→ **練習問題**:
a - 直葬に関する文章によると、東京都内で直葬は全葬儀のどれくらいを占めると言われていますか。
b - 直葬に関する文章を、最後の文の次から書き継いでください。

→ **課題文**:
---------------
通夜や告別式をせず、火葬のみで最後の別れをする
葬儀のスタイルです。
都市部を中心に急速に広がり、東京都内では
全葬儀の3割を占めるようになったとも言われています。
なぜ、こうした葬儀を選ぶ人たちが増えているのか。
私は各地の火葬場に何度も足を運んで実際の現場を見てきました。
自ら命を絶ち、半年後にようやく発見された独身男性。
病院で誰からの見舞いも受けず晩年を過ごし、
孤独のまま亡くなったお年寄り。
中には、火葬場に誰も現れず、私が遺族に代わって
お骨を拾わせていただいたケースもありました。
●
「人は生きているようにしか死ねない」。
「その人の生き方が、葬儀にあらわれる」。
取材に協力してくれた葬儀社の人から何度も聞いた言葉です。
生まれた時には誰かに愛され、
友人や家族に囲まれた時期もあったであろう人たちが、
親しい人に見送られることもなく、次々と世を去っていく。
それが当たり前のことになっている社会の現状は、
私にとって大きな驚きでした。
長生きすることが当たり前になる中で、
多くのお年寄りが孤独を深めている現状もあります。
夫に先立たれ、子どももいないため、
直葬を生前から予約している女性は、
「認知症になるかもしれない」
と日々恐怖を感じて、葬儀を開くことが人の迷惑になると
考えていました。
---------------
→ **提供資料**:
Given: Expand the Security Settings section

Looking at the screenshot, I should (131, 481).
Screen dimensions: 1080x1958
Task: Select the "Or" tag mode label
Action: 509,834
---------------
→ **各問の解答**:
a - 3割

b -
●
直葬で送られる人たちには、様々な事情があり、
そのことをもって不幸と決めつけることは決してできません。
ですから、直葬が増えている現状から
何をメッセージとして伝えるか、最後まで悩みました。
人は誰でも、誰かに愛され、繋がっていたいと
感じていると思います。
家族がそばにいたり、仕事が順調だったり、
体が健康なときには、不安を感じることはなくても、
いざ孤独になると、新たな絆を築き上げることが難しい・・・。
そんな社会が今の日本なのではないかと感じました。
●
東京に出張した3ヶ月の取材を終えて、
今は仙台で本来の担当である事件・事故の取材を続けています。
プロジェクトに参加したことで、たくさんの人たちと会い、
社会への不安や希望を聞くことができました。
必ず、これからの取材に生かすことができると思っています。